▶ Task prompt:
Each entry must be written out again exactly as it stands.

--- Records for processing Enclosed Below ---

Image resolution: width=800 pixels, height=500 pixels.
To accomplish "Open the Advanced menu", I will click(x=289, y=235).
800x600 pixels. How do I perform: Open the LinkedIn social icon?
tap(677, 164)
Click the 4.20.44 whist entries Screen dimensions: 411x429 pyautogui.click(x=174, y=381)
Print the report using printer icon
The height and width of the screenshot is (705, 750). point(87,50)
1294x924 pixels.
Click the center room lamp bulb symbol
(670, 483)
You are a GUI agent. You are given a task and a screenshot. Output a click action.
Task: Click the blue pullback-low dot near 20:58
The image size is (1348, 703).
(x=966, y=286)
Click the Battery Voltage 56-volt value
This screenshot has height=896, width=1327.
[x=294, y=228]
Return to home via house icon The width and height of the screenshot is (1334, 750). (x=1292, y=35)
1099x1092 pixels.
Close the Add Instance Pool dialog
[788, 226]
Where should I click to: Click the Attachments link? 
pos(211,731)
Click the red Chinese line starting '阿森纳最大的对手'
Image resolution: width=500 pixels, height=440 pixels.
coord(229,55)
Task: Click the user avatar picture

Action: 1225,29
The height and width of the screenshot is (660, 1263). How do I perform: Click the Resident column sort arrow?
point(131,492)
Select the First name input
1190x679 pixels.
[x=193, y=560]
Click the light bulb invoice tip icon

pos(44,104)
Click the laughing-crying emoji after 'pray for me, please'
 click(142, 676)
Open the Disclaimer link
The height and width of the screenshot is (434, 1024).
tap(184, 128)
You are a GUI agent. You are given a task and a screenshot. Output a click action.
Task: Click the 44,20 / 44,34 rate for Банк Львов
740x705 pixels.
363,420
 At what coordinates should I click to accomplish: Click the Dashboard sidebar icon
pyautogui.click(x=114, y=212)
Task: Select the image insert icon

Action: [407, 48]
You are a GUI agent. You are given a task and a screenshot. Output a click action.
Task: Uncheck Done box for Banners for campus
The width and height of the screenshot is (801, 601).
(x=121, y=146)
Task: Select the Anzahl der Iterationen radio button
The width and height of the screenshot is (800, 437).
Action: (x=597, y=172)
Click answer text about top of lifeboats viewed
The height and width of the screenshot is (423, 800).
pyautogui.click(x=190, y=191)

--- End of Enclosed Records for processing ---

▶ The answer:
Image resolution: width=800 pixels, height=500 pixels.
To accomplish "Open the Advanced menu", I will click(x=289, y=235).
800x600 pixels. How do I perform: Open the LinkedIn social icon?
tap(677, 164)
Click the 4.20.44 whist entries Screen dimensions: 411x429 pyautogui.click(x=174, y=381)
Print the report using printer icon
The height and width of the screenshot is (705, 750). point(87,50)
1294x924 pixels.
Click the center room lamp bulb symbol
(670, 483)
You are a GUI agent. You are given a task and a screenshot. Output a click action.
Task: Click the blue pullback-low dot near 20:58
The image size is (1348, 703).
(x=966, y=286)
Click the Battery Voltage 56-volt value
This screenshot has height=896, width=1327.
[x=294, y=228]
Return to home via house icon The width and height of the screenshot is (1334, 750). (x=1292, y=35)
1099x1092 pixels.
Close the Add Instance Pool dialog
[788, 226]
Where should I click to: Click the Attachments link? 
pos(211,731)
Click the red Chinese line starting '阿森纳最大的对手'
Image resolution: width=500 pixels, height=440 pixels.
coord(229,55)
Task: Click the user avatar picture

Action: 1225,29
The height and width of the screenshot is (660, 1263). How do I perform: Click the Resident column sort arrow?
point(131,492)
Select the First name input
1190x679 pixels.
[x=193, y=560]
Click the light bulb invoice tip icon

pos(44,104)
Click the laughing-crying emoji after 'pray for me, please'
 click(142, 676)
Open the Disclaimer link
The height and width of the screenshot is (434, 1024).
tap(184, 128)
You are a GUI agent. You are given a task and a screenshot. Output a click action.
Task: Click the 44,20 / 44,34 rate for Банк Львов
740x705 pixels.
363,420
 At what coordinates should I click to accomplish: Click the Dashboard sidebar icon
pyautogui.click(x=114, y=212)
Task: Select the image insert icon

Action: [407, 48]
You are a GUI agent. You are given a task and a screenshot. Output a click action.
Task: Uncheck Done box for Banners for campus
The width and height of the screenshot is (801, 601).
(x=121, y=146)
Task: Select the Anzahl der Iterationen radio button
The width and height of the screenshot is (800, 437).
Action: (x=597, y=172)
Click answer text about top of lifeboats viewed
The height and width of the screenshot is (423, 800).
pyautogui.click(x=190, y=191)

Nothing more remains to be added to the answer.